You've probably seen pictures of this place, some of you may have been there, marble crosses
with stars of David for the Jewish guys and beautifully landscaped.
That's my buddy Ben Savage.
I took that picture 40 days after D-Day.
There were 6,400 graves in there.
They just nailed the dog tags on the crosses to identify the grave.
When I took that picture, there were 6,400 graves.
Right behind the tree line is Omaha Beach where our soldiers landed D-Day morning.
5,000 Americans killed on that beach in one day, June 6, 1944.
Our freedom, our liberty is a very expensive proposition, both in treasure and in blood.
And the folks in this country today are worth every bit of that.
That's my squadron buddy, Ben Savage, whose grave you were just looking at.
You can see the size of a P-47 by the size of the engine cowling right there.
He called his airplane the Red Honey.
His wife was a redhead.
This guy is one of the volunteers at the museum.
He took these pictures about a year ago.
That's my squadron commander, Bruce Parcell.
That's my buddy, Ben Savage.
The reason that place is as beautiful as it is, and you can see the beautiful landscaping,
that land belongs to the United States.
It was given to this country by France so we could bury our dead in American soil.
But it isn't cared for by either the French or American governments.

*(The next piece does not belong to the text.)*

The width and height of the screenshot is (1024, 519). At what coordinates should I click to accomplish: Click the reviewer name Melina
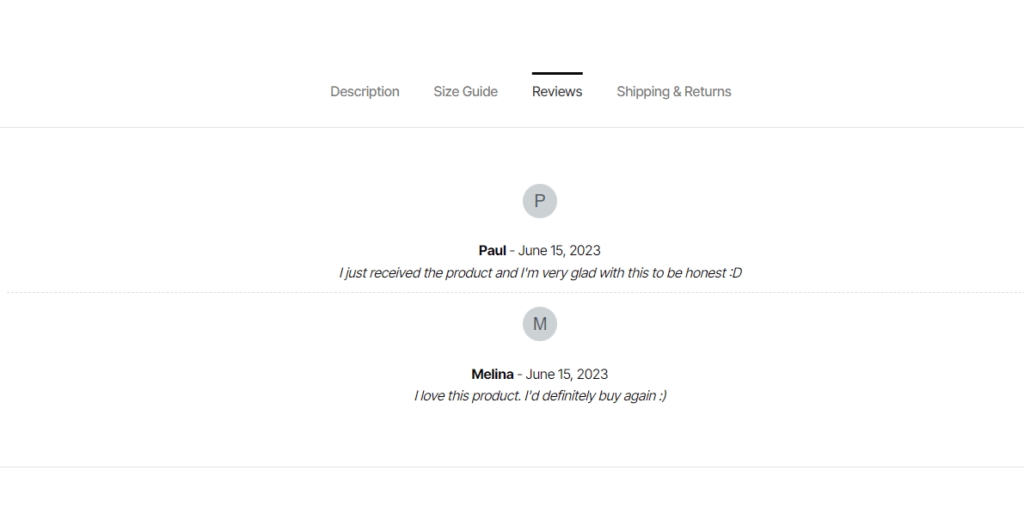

It's cared for by families that live around there.
A family will adopt five, six, seven graves and they take care of them, and that's the
reason that place is so beautiful.
So instead of complaining about the French all the time, we owe them a thank you for
taking care of our folks that beautifully.
If you want to gripe about Parisians, that's okay, because they don't like anybody, including
other Frenchmen, unless they are Parisians.
But these are the real people of France, and you get in that country and let them know
you're an American and you'll understand real quick that we are appreciated.
That's an illustration of the amount of abuse that a P-47 could absorb and still bring you
home.
That's the tail of the airplane.
He got hit by a 40 millimeter shell like that that blew a hole big enough for him to stand
up in, but he flew it back.
We had another guy come back from a mission with a piece of telephone pole about that
long jammed in the wing.
He hit the pole about a foot from the top and it broke off, and he came back with it.
They had to replace the wing, but it got him home.
My airplane got shot up on 13 different missions.
That's the first time.
This is the elevator back in the tail, the movable part that makes the plane go up and
down.
I got hit by a 20 millimeter anti-aircraft shell like that that blew the hole in the
tail.
The hole is not the problem.
The problem here was that big piece of metal blown down there acted as a giant trim tab.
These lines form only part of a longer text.